- [What you are asked to do]:
Answer these questions about the Caspar excerpt below:
(a) Which company first added microcode patching to its CPUs in the late 1990s, and to which CPUs?
(b) How does Caspar checkpoint each core's state?
(c) According to the Figure 1 caption, what does the additional Caspar hardware include?

- [Selected excerpt]:
Patching-based approaches for detection and recovery from silicon errors have been introduced by the industry in the late 1990's, when Intel augmented its Pentium Pro CPUs with microcode patching capabilities. A more recent solution for silicon patching was introduced by Wagner, et al. in [15], where a small matcher was added to observe the control state of a processor's pipeline and to force a recovery when an error was matched. Note that this solution could only detect an erroneous state of the design, while Caspar's detectors match both state and transition trigger. Another related work [12] presented a more involved solution with multiple recovery schemes; however, both of these techniques concentrate on single core chips. Caspar is different from all of the approaches described above because it is designed specifically for patching the shared-memory hardware in multi-cores. Programmable coherence controllers, such as the one in [4], can also be loosely classified under

patching-based solutions, since they allow for the protocol firmware to be updated after system's release. However, this flexibility comes at the cost of slower operation, compared to Caspar, which is specifically designed for error patching.

#### 3. CASPAR OVERVIEW

In this section we overview the structure and the operation of Caspar. We assume a generic multi-core architecture, similar to the one in Figure 1. As shown in the figure, the CPU usually consists of multiple cores, each with a local L1 cache. Controllers manage the caches, satisfying local requests, as well as requests from other cores received through on-chip interconnect. In addition to the local data storage, the cores have access to a larger shared second-level cache. To deploy Caspar in such a system we require the addition of a few hardware modules to the baseline system (hashed blocks in the figure). Note that our solutions is not limited to this architecture and can be used in other multicore designs with multiple levels of caches, interconnect, etc. The majority of the area overhead is due to system-wide recovery, which requires storage space as it is implemented through checkpointing. In Caspar we create a checkpoint of each core's state by logging the values of its architectural registers. For caches we implement a copy-on-write policy and record state and value of a line upon change. Note that checkpoints in Caspar use local storage, eliminating the need to transfer logged snapshots. In addition to checkpoint storage, Caspar augments each cache with a programmable cache-event detector – a specialized circuit that compares transitions experienced by individual lines with a pre-defined pattern, thereby identifying memory subsystem errors. If a cache transition matches a detector pattern, Caspar alerts the cache controller, which, in turn, signals the second-level cache to initiate recovery and bypass.



Figure 1: Architecture of a multi-core system augmented with Caspar hardware. Multiple processing elements (cores), each having a private L1 cache, are connected through on-chip interconnect to each other and to an L2 cache. The additional hardware required to implement Caspar is shown in hashed blocks and includes checkpoint storage space and cache-event detectors.

- [Material shown]:
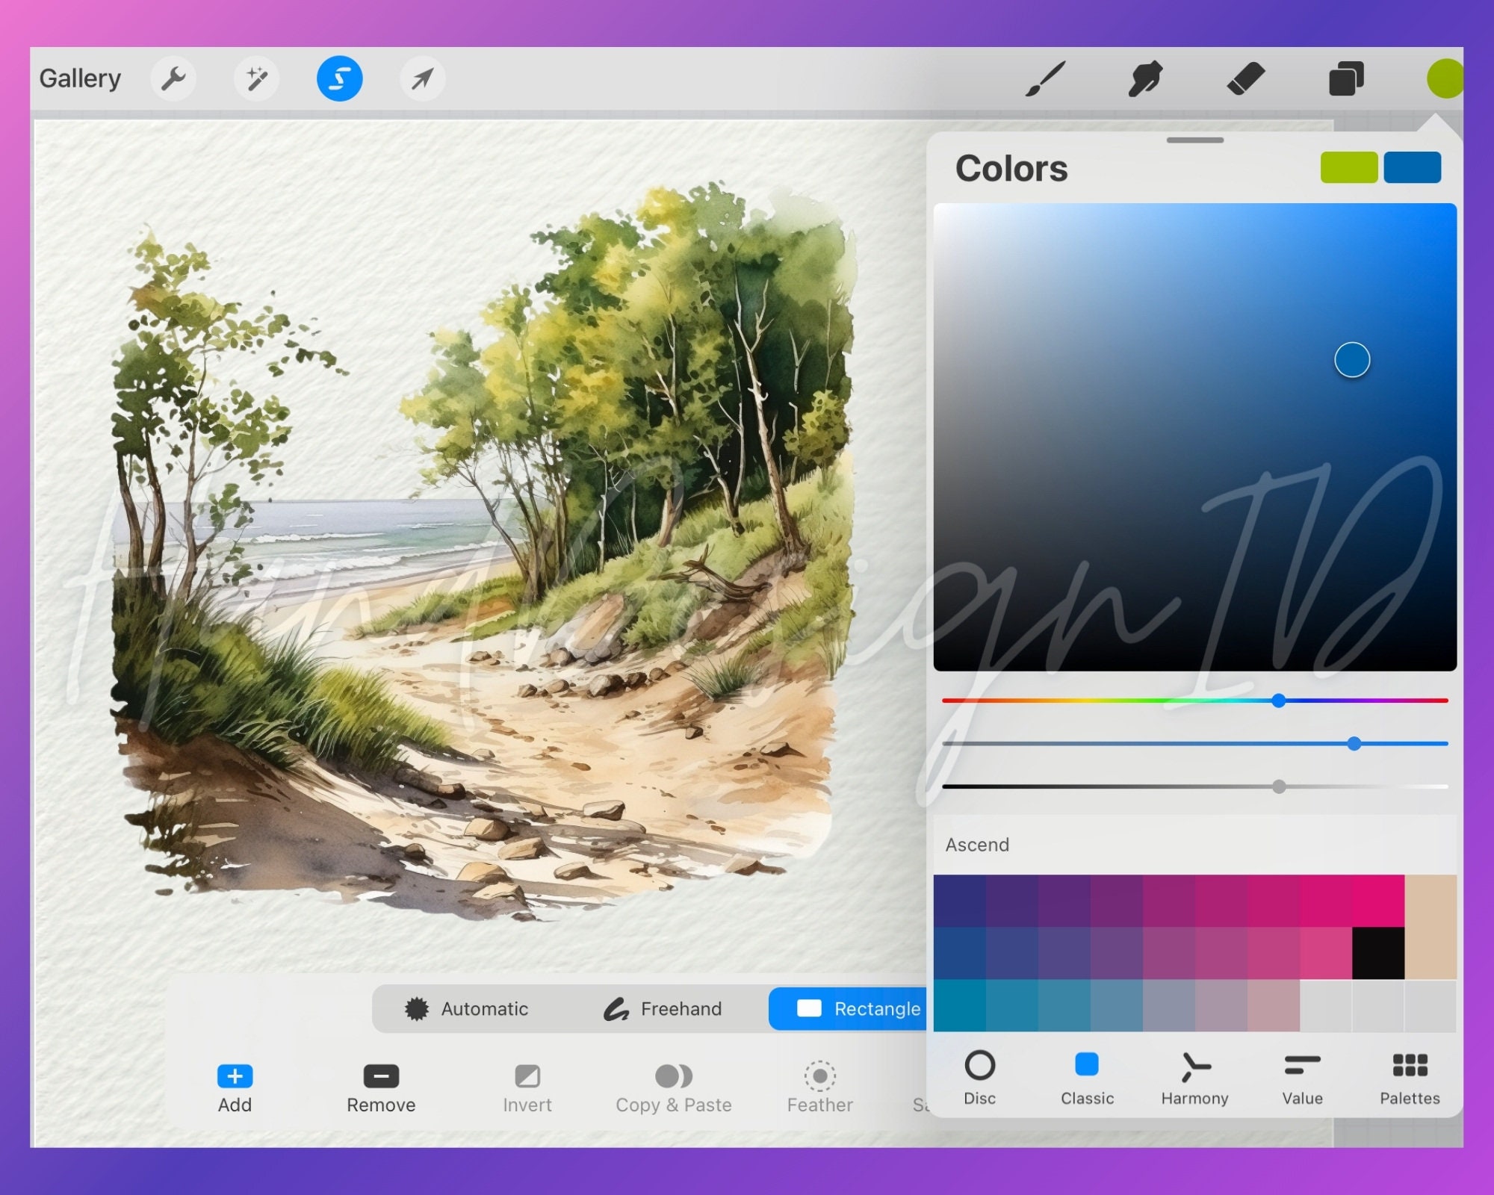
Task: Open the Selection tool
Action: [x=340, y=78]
* * *
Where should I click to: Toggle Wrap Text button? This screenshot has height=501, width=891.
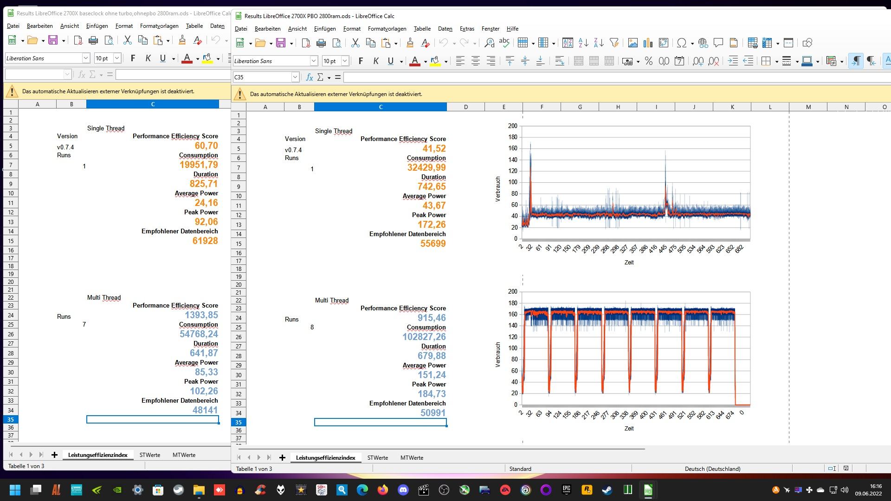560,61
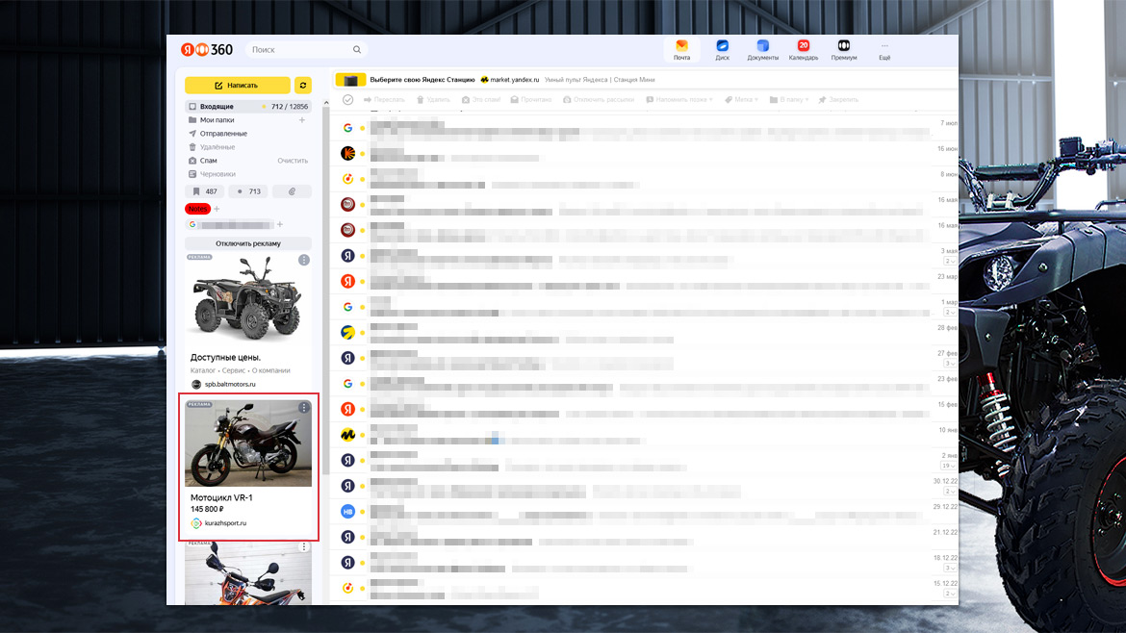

- [Answer]:
(a) Intel, in its Pentium Pro CPUs.
(b) It logs the values of the core's architectural registers.
(c) Checkpoint storage space and cache-event detectors.